WHAT TO WORK ON →
(1) Answer these from the MatrixMath.cpp listing, one line each:
(a) Who created the library, and on what date?
(b) What does the printing routine use to separate numbers?
(c) What value does the listing give to NR_END?
(2) In the MatrixMath.cpp listing, name every function that appears after "MatrixMath::".
(3) Extend the MatrixMath.cpp listing, picking up right after its last line.

EXCERPT →
....................
Marlin: comparison MatrixMath.cpp

--1:000000000000
+:2c8ba1964db7
+/*
+*  MatrixMath.cpp Library for MatrixMath
+*
+*  Created by Charlie Matlack on 12/18/10.
+*  Modified from code by RobH45345 on Arduino Forums, taken from unknown source.
+*  MatrixMath.cpp
+*/
+#include "Marlin.h"
+#include "MatrixMath.h"
+#define NR_END 1
+MatrixMath::MatrixMath()
+{
+}
+// Matrix Printing Routine
+// Uses tabs to separate numbers under assumption printed float width won't cause problems
+void MatrixMath::MatrixPrint(float* A, int m, int n, String label){
+	// A = input matrix (m x n)
+	int i,j;
+	SERIAL_ECHOLN(' ');
+	SERIAL_ECHOLN(label);
+	for (i=0; i<m; i++){
+		for (j=0;j<n;j++){
+			serialPrintFloat(A[n*i+j]);
+			SERIAL_ECHO("\t");
+		}
+		SERIAL_ECHOLN(' ');
+	}
+}
+void MatrixMath::MatrixCopy(float* A, int n, int m, float* B)
+{
+	int i, j, k;
+	for (i=0;i<m;i++)
+		for(j=0;j<n;j++)
+		{
+			B[n*i+j] = A[n*i+j];
+		}
+}
+//Matrix Multiplication Routine
+// C = A*B
+void MatrixMath::MatrixMult(float* A, float* B, int m, int p, int n, float* C)
....................
DATASET EXTRACT →
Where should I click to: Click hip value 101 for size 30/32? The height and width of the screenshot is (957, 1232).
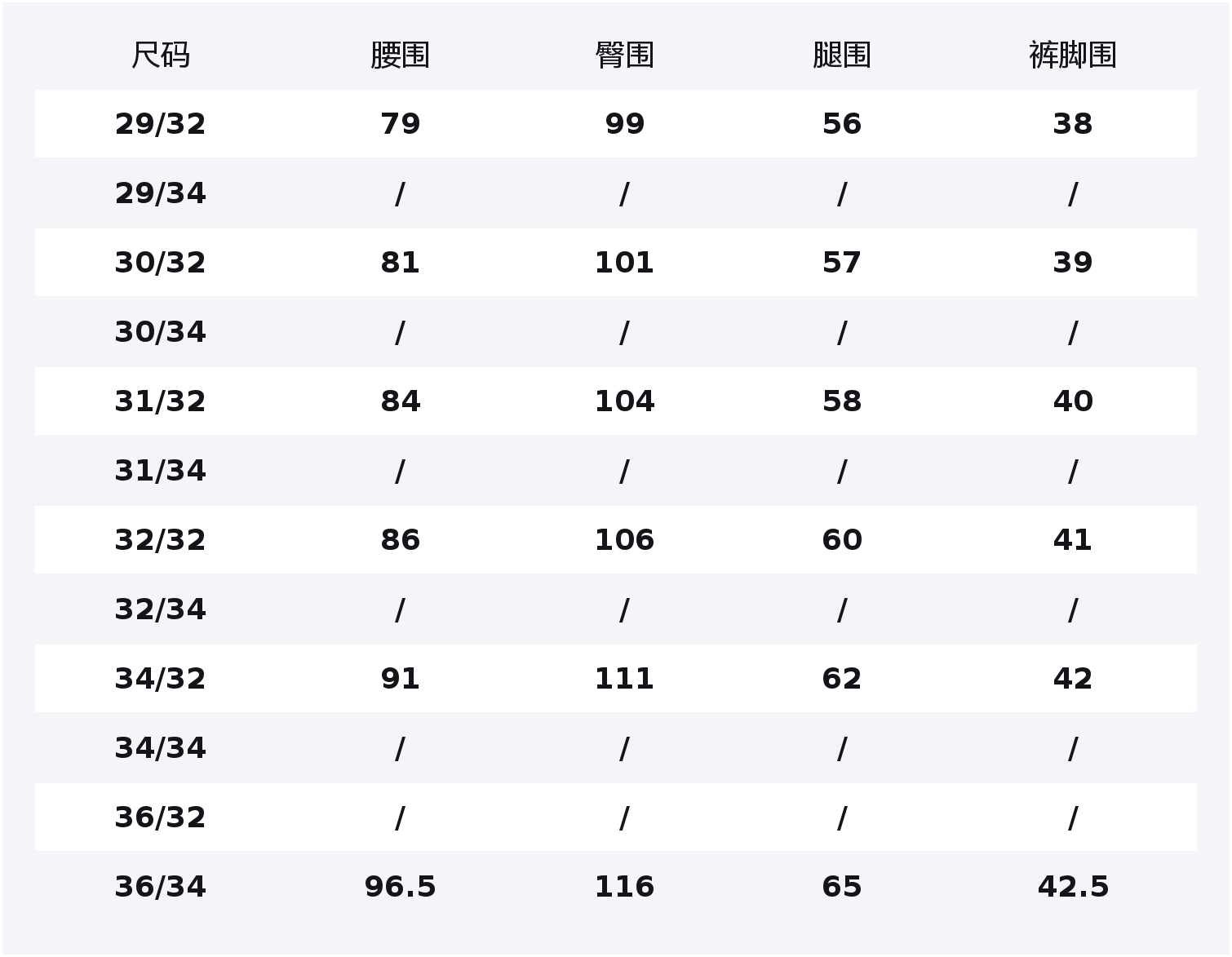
....................
SOLVED PROBLEMS →
(1)
(a) Charlie Matlack, on 12/18/10
(b) Tabs
(c) 1

(2) MatrixMath, MatrixPrint, MatrixCopy, MatrixMult

(3)
+{
+	// A = input matrix (m x p)
+	// B = input matrix (p x n)
+	// m = number of rows in A
+	// p = number of columns in A = number of rows in B
+	// n = number of columns in B
+	// C = output matrix = A*B (m x n)
+	int i, j, k;
+	for (i=0;i<m;i++)
+		for(j=0;j<n;j++)
+		{
+			C[n*i+j]=0;
+			for (k=0;k<p;k++)
+				C[n*i+j]= C[n*i+j]+A[p*i+k]*B[n*k+j];
+		}
+}
+//Matrix Addition Routine
+void MatrixMath::MatrixAdd(float* A, float* B, int m, int n, float* C)
+{
+	// A = input matrix (m x n)
+	// B = input matrix (m x n)
+	// m = number of rows in A = number of rows in B
+	// n = number of columns in A = number of columns in B
+	// C = output matrix = A+B (m x n)
+	int i, j;
+	for (i=0;i<m;i++)
+		for(j=0;j<n;j++)
+			C[n*i+j]=A[n*i+j]+B[n*i+j];
+}
+//Matrix Subtraction Routine
+void MatrixMath::MatrixSubtract(float* A, float* B, int m, int n, float* C)
+{
+	// A = input matrix (m x n)
+	// B = input matrix (m x n)
+	// m = number of rows in A = number of rows in B
+	// n = number of columns in A = number of columns in B
+	// C = output matrix = A-B (m x n)
+	int i, j;
+	for (i=0;i<m;i++)
+		for(j=0;j<n;j++)
+			C[n*i+j]=A[n*i+j]-B[n*i+j];
+}
+//Matrix Transpose Routine
+void MatrixMath::MatrixTranspose(float* A, int m, int n, float* C)
+{
+	// A = input matrix (m x n)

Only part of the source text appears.